The only person who can work out the best strategy for you is you. With enough introspection and self-awareness, you will be able to make a good
start at investing with the best strategy for you. So for this moment, let’s put aside the countless books on your shelves and the blogs you
have bookmarked and distill the matter down to three simple fundamentals, otherwise known as your why, your what, and your what-ifs?
1. Your why
“Alice asked the Cheshire Cat, who was sitting in a tree, “What road do I take?”
The cat asked, “Where do you want to go?”
“I don’t know,” Alice answered.
“Then,” said the cat, “it really doesn’t matter, does it?”
Lewis Carroll, Alice’s Adventures in Wonderland
What motivates you? What are you investing for? Do you want a passive income stream? Retire in 10 years? Do you have a passion
for DIY and renovation? Are you doing this for your children? Your why dictates your how. Why does you why matter?
Knowing that you are investing to retire in 10 years, for example, gives you a clearer view of where your portfolio should head towards. If
in 10 years’ time you aim for an annual passive income of $50,000 (in rent) then reverse engineering from that figure to where are you at now and map
out a plan to acquire properties that are strong on (potential) cash-flow. If you are investing for generational wealth than perhaps capital
gains properties will be more suitable as an overarching strategy.

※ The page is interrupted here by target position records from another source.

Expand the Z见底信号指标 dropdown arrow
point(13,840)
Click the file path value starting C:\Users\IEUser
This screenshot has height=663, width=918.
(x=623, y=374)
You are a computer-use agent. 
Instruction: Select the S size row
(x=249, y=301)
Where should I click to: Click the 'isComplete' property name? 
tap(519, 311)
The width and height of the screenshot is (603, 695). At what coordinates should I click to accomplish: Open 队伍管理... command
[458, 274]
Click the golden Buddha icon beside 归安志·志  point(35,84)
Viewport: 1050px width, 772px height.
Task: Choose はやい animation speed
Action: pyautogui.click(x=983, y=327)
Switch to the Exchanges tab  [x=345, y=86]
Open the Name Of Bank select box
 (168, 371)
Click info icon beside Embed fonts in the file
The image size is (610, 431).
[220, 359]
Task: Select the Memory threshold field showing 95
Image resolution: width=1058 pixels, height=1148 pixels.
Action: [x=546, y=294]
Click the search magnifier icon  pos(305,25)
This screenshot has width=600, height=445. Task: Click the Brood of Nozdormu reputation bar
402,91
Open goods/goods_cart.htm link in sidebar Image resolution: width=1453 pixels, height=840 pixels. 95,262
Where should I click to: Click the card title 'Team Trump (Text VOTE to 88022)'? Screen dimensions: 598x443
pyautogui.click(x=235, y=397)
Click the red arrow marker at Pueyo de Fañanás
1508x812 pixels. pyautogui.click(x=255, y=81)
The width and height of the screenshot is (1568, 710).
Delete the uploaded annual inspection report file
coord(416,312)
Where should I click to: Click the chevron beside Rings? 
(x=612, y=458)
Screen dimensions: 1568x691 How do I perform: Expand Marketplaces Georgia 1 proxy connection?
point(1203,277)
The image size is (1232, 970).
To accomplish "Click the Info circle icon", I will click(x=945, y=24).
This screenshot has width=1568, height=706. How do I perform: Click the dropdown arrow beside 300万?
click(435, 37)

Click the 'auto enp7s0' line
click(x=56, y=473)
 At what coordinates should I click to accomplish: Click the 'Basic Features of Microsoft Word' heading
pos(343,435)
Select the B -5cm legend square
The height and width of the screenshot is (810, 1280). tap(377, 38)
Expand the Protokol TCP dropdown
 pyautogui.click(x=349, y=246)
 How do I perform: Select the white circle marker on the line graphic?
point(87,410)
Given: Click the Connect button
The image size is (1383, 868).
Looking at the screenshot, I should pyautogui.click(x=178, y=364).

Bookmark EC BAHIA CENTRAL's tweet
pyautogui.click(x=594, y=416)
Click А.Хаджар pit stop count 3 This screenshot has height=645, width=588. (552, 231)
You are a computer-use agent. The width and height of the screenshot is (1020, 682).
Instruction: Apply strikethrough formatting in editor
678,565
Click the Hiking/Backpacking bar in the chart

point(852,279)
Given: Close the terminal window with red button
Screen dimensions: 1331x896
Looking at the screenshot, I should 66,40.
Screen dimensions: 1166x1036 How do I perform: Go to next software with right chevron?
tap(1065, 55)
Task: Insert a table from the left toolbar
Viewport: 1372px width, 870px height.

Related tool: 10-year wealth projection calculator
2. Your what
What support do you have for your investment endeavours? What are the resources that are (potentially) available to you? Do you have enough
savings for a deposit? Are you in a high enough paying job that allows you to leverage more aggressively? Do you have ready access to seasoned
investors and successful entrepreneurs who act as mentors and business sounding boards? Are you a keen negotiator? Do you have the entrepreneurial
spirit that allows you to see opportunities when others don’t? Are you related to a tradesperson who can help you improve properties efficiently
While your what will not point definitively to a strategy, knowing the support you can tap into does help eliminate unsuitable strategies right
off the bat so that you can concentrate on the ones that give you a greater chance of success. For example, if your current savings is insignificant
but you find yourself being able to identify good investment deals then why not consider a joint venture by inviting equity partners onto the deal?
3. Your what-ifs
Asking yourself questions that start with ‘What if…’ gives you a good idea of your overall risk profile. There is no such thing as a risk-free
investment. Every strategy carries a degree of risk that is more suited to one investor than another. If you have a low-risk tolerance
than a more conservative buy-and-hold approach, whilst taking longer to generate a sizeable return, would afford you a less stressful lifestyle. On
the other hand, if you have a high appetite for taking calculated risk taker then it is certainly a good time to be in the Auckland property market
as the Unitary Plan affords you plenty of development opportunities.